What is your schedule like now? Do you have more free time?
I drafted a “schedule” the day I resigned of what I wanted my days to look like. It begins with waking up at 6 a.m., reading and journaling while sipping my warm apple cider vinegar, working out then eating breakfast while checking emails, social media and news headlines. I have carved out time for client work, meetings, conference calls, pitching and crafting social media content for clients. My days have yet to be the same; it’s an adjustment. I don;t have more free time. I took a small vacation before I resigned, but I don’t foresee any vacations anytime soon and I try to balance time with friends and loved ones to the best of my ability.
What clients do you service now?
I am currently the public relations director of the NFL Alumni Detroit, an organization made up of former players in the NFL including Ron Rice, Lomas Brown, Herman Moore and Barry Sanders. Needless to say, [it’s] my dream job where we raise funds for the NFLA Athlete Scholarship Fund that aids in sending graduating seniors to college with signature events like the annual Draft Party and Charitable Golf Classic. I also am the PR Director for Detroit Recovery Project — a nonprofit organization whose goal is to aid members in the community to overcome addictions, secure employment, and housing the grant-funded housing development project. I have an office in the building where I am able to meet with and service my clients.

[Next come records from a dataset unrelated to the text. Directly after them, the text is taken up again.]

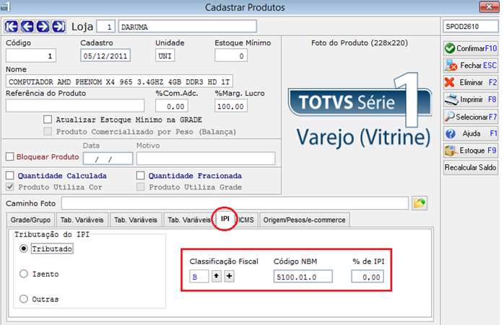Screen dimensions: 504x325
Task: Go to next record arrow
Action: tap(43, 27)
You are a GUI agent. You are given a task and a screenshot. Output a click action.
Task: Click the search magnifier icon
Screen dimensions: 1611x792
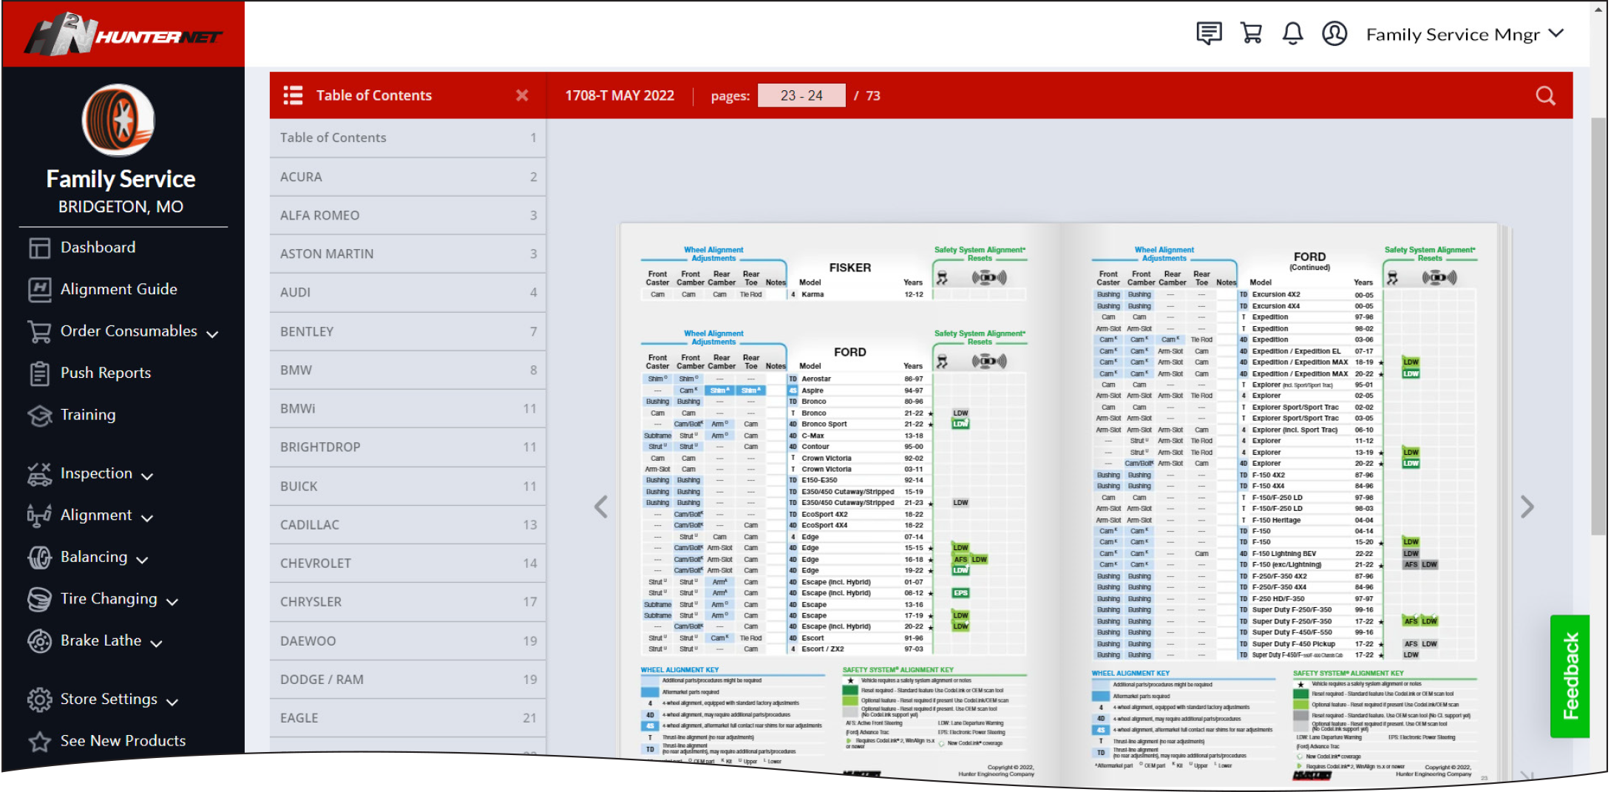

Are you worried about your income decreasing?
I wouldn’t be honest if I said no. With the government, there was no question my check would hit my account bi-weekly on Thursday morning, sometimes Wednesday nights. Now, I eat what I kill! My mentor and colleague Jamaine Dickens told me this and Pastor Steven Furtick said, “Even in the harvest, you cannot sit with your feet up.” Every contract I sign, every client I secure pays my bills and allows me to eat and live. I have no choice [but] to work hard, maximize my day and be better than I was the day before.